Setelah sawit berkembang di level perkebunan, Indonesia mulai memikirkan nilai tambah. Tahun 1976, lahirlah industri hilir pertama bernama PAMINA di Adlina, Sumatera Utara. Dari sinilah perjalanan sawit nggak cuma soal kebun, tapi mulai menjelma menjadi bahan baku berbagai produk modern.
Pasca kolonial, banyak perkebunan swasta asing dinasionalisasi. Dari proses inilah muncul embrio BUMN perkebunan, yang kemudian menjadi pemain besar dalam industri sawit nasional hingga sekarang.
Tahun 1977, pemerintah meluncurkan proyek besar bernama NES/PIR (Nucleus Estate and Smallholders) bekerja sama dengan World Bank, ADB, KfW, dan IFAD. Model ini jadi jembatan emas yang menghubungkan perusahaan besar dan petani rakyat.
Dari sinilah mimpi sawit rakyat benar-benar dimulai.
Model PIR terbukti sukses, dengan petani plasma tumbuh pesat, pendapatan mereka meningkat, dan efek dominonya ikut menarik petani swadaya untuk membangun kebun secara mandiri. Sawit bukan lagi komoditas perusahaan besar. Sawit menjadi komoditas rakyat.
Penguatan kebijakan pemerintah, dukungan daerah, dan percepatan laju pengembangan kebun membuat Indonesia bergerak cepat.
Hingga akhirnya tahun 2006, Indonesia resmi menggeser Malaysia sebagai produsen minyak sawit terbesar di dunia, posisi yang masih bertahan hingga hari ini.
Data terbaru Ditjenbun Kementan 2024 mencatat luas kebun sawit Indonesia mencapai 16,38 juta hektare. Angka yang sulit dibayangkan dari empat bibit yang ditanam di Kebun Raya Bogor dulu.
Petani swadaya pun ikut berkembang, dari yang dulu hanya 2%, kini pangsanya melonjak jadi 41%. Ini menunjukkan bahwa sawit bukan cuma milik korporasi besar. Sawit adalah industri inklusif yang membuka jalan bagi masyarakat untuk naik kelas.

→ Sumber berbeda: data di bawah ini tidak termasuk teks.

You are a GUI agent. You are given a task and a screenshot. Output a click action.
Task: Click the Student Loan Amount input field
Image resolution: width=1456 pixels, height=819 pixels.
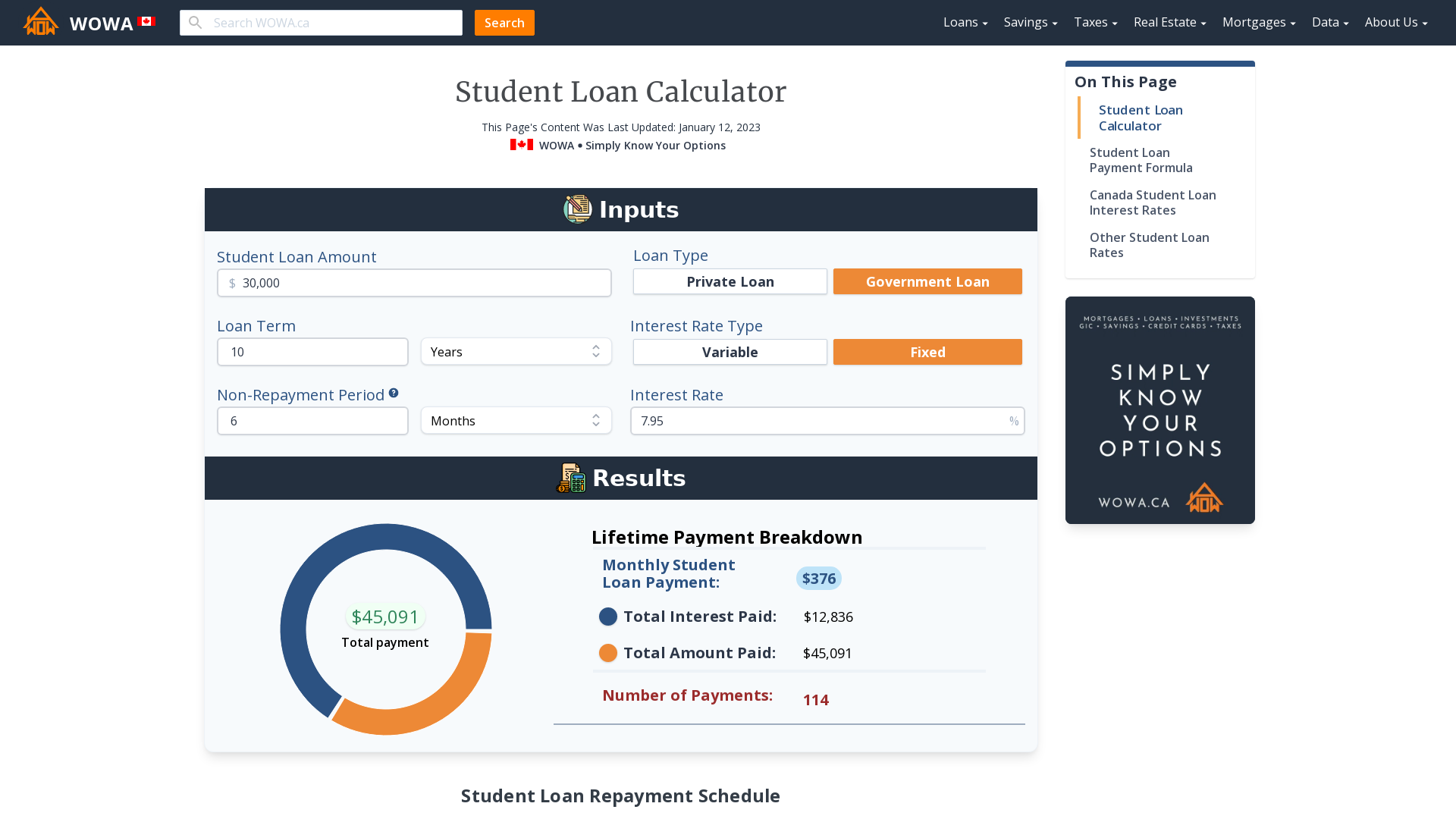414,283
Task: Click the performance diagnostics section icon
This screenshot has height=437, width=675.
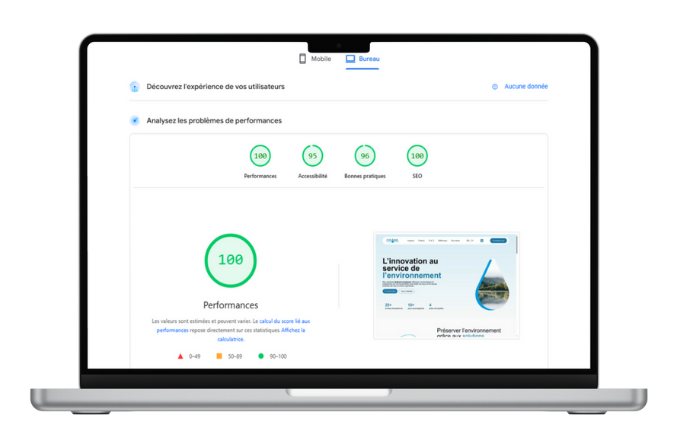Action: point(135,121)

Perjalanan sawit adalah kisah yang tidak pernah berhenti berkembang. Dari empat bibit kecil menjadi jutaan hektare kebun yang menopang ekonomi Indonesia hari ini. Dari keraguan ekonom internasional hingga keberhasilan petani plasma dan swadaya. Dari perkebunan kolonial hingga industri modern berteknologi tinggi.
Sawit bukan sekadar komoditas. Sawit adalah perjalanan panjang tentang keberanian, transformasi, dan kerja keras rakyat Indonesia.